▶ _What you have to do_
Rewrite the records, starting at the first line and going through the line with "coordinates (560, 622).", swapping "screen" for "display" and changing nothing else. Leave out the pictures.

==== Supplied information ====

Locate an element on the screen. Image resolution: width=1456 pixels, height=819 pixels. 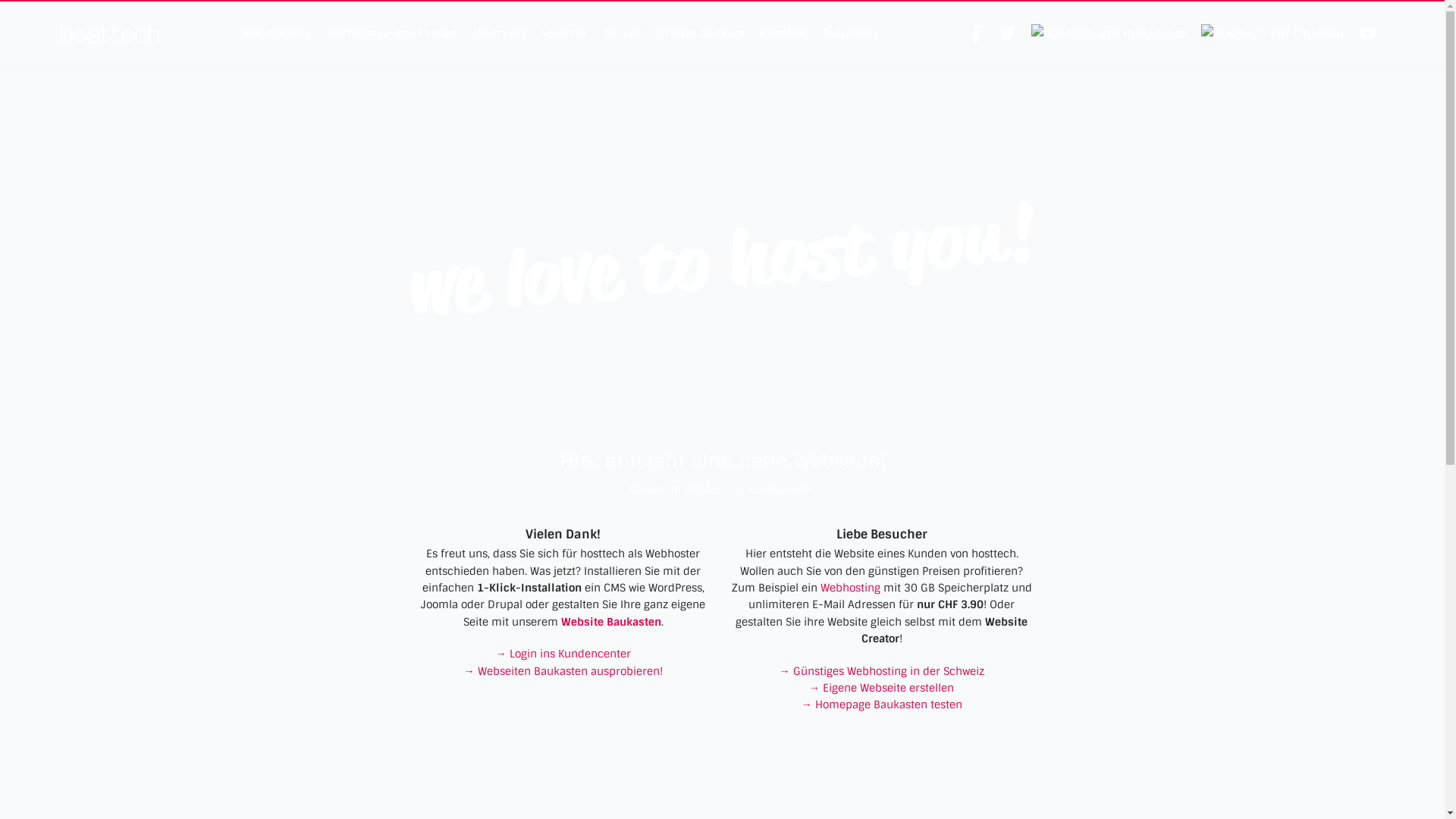
'Website Baukasten' is located at coordinates (560, 622).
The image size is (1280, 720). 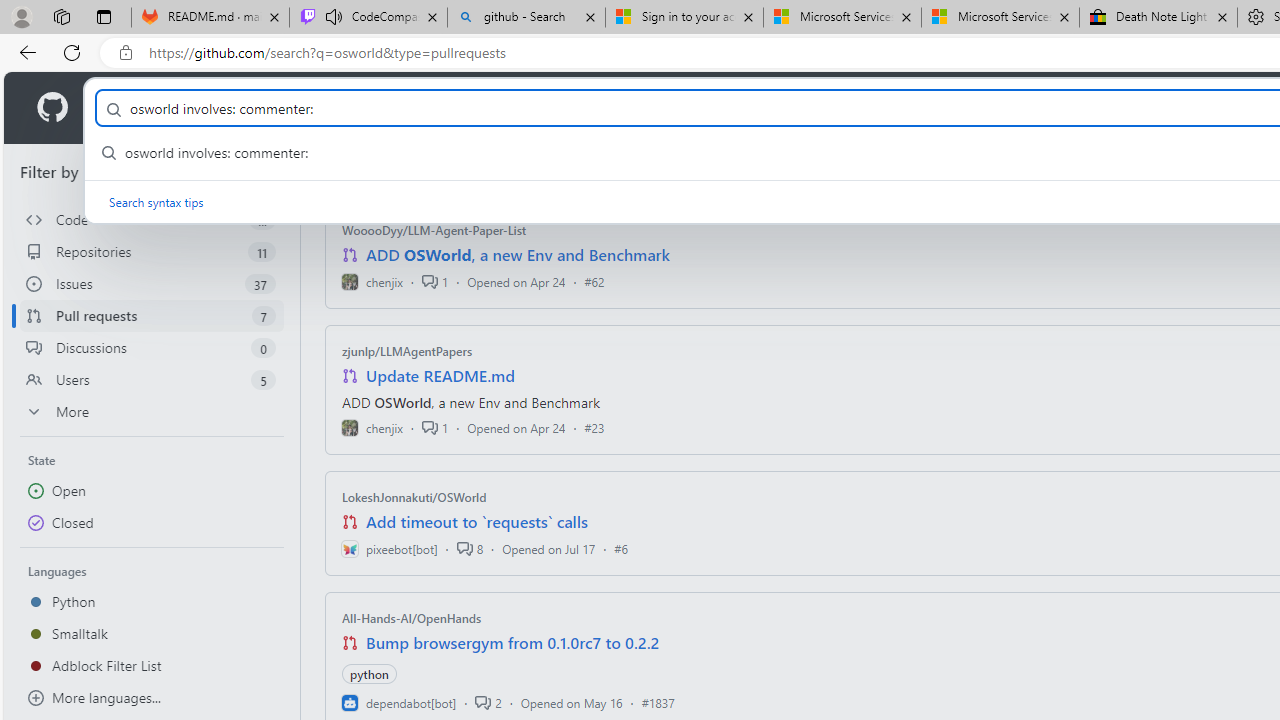 What do you see at coordinates (406, 350) in the screenshot?
I see `'zjunlp/LLMAgentPapers'` at bounding box center [406, 350].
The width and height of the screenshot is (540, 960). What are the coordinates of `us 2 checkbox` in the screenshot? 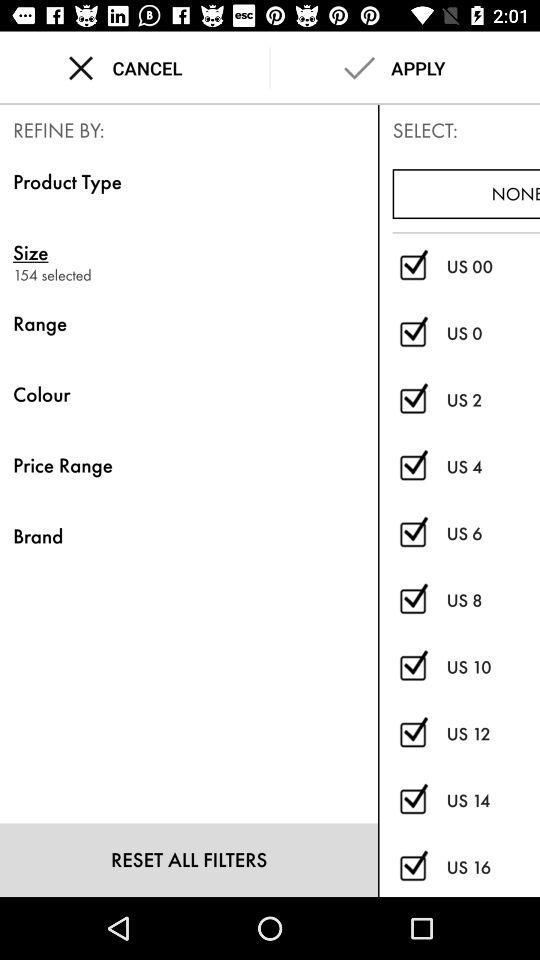 It's located at (412, 399).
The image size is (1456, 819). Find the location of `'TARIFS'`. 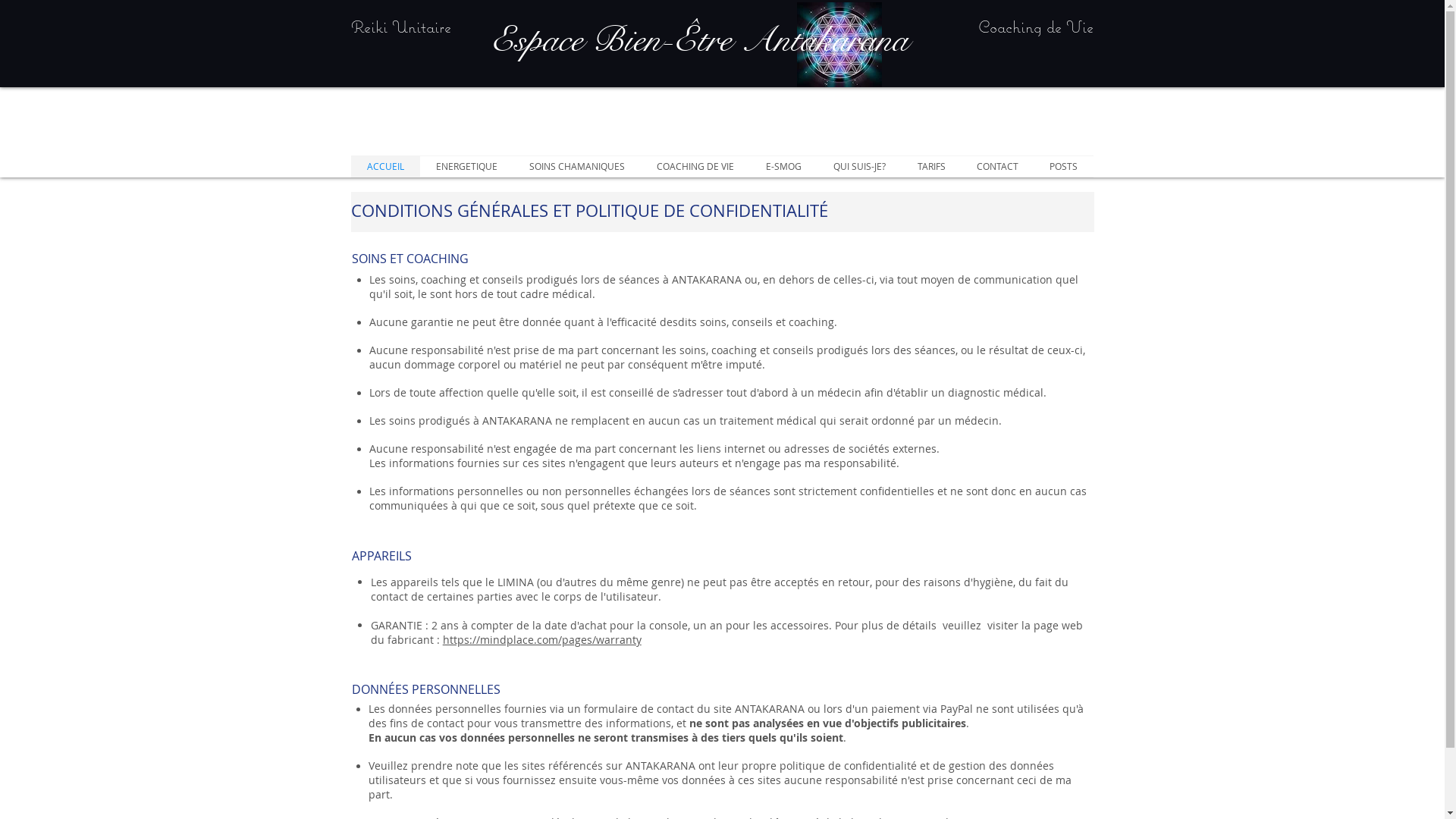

====

▶ _Response to this task_
Locate an element on the display. Image resolution: width=1456 pixels, height=819 pixels. 
'Website Baukasten' is located at coordinates (560, 622).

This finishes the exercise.